- **YOUR TASK**
Pick up the formog2p package metadata below after its last line and continue it.

- **DOCUMENT PASSAGE**

------------------------------------------------

Metadata-Version: 2.4
Name: formog2p
Version: 0.1.2
Summary: Formosan Languages Grapheme-to-Phoneme (G2P) Toolkit - 台灣本土語言文字轉音素工具
Project-URL: Homepage, https://github.com/hungshinlee/formospeech-g2p
Project-URL: Repository, https://github.com/hungshinlee/formospeech-g2p
Project-URL: Issues, https://github.com/hungshinlee/formospeech-g2p/issues
Project-URL: Changelog, https://github.com/hungshinlee/formospeech-g2p/blob/main/CHANGELOG.md
Author: HS
License-Expression: MIT
License-File: LICENSE
Keywords: g2p,hakka,nlp,taiwanese,tokenization,台灣,客語
Classifier: Development Status :: 4 - Beta
Classifier: License :: OSI Approved :: MIT License
Classifier: Natural Language :: Chinese (Traditional)

------------------------------------------------

- **DATA SECTION**
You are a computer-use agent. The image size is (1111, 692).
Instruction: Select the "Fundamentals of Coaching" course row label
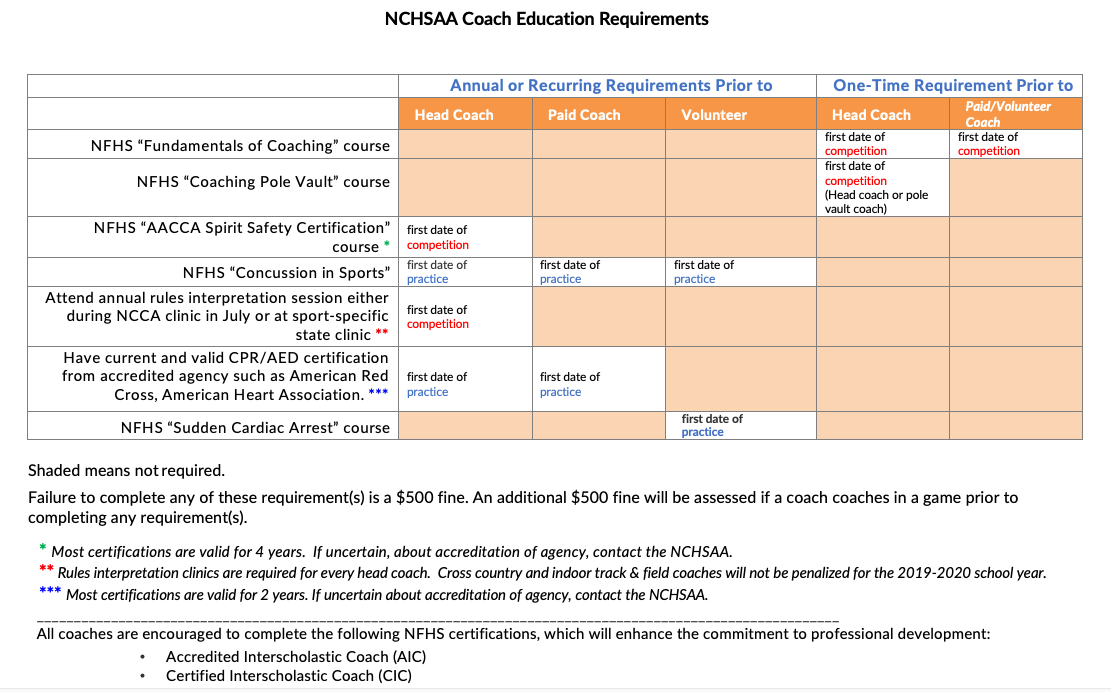(x=240, y=146)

------------------------------------------------

- **IN RESPONSE**
Classifier: Operating System :: OS Independent
Classifier: Programming Language :: Python :: 3
Classifier: Programming Language :: Python :: 3.10
Classifier: Programming Language :: Python :: 3.11
Classifier: Programming Language :: Python :: 3.12
Classifier: Programming Language :: Python :: 3.13
Classifier: Topic :: Text Processing :: Linguistic
Requires-Python: >=3.10
Requires-Dist: jieba>=0.42.1
Provides-Extra: dev
Requires-Dist: pre-commit>=4.0.0; extra == 'dev'
Requires-Dist: pytest>=8.0.0; extra == 'dev'
Requires-Dist: ruff>=0.4.0; extra == 'dev'
Description-Content-Type: text/markdown

# FormoSpeech G2P

Grapheme-to-Phoneme (G2P) Toolkit for Taiwanese Languages

[繁體中文](README_zh-TW.md)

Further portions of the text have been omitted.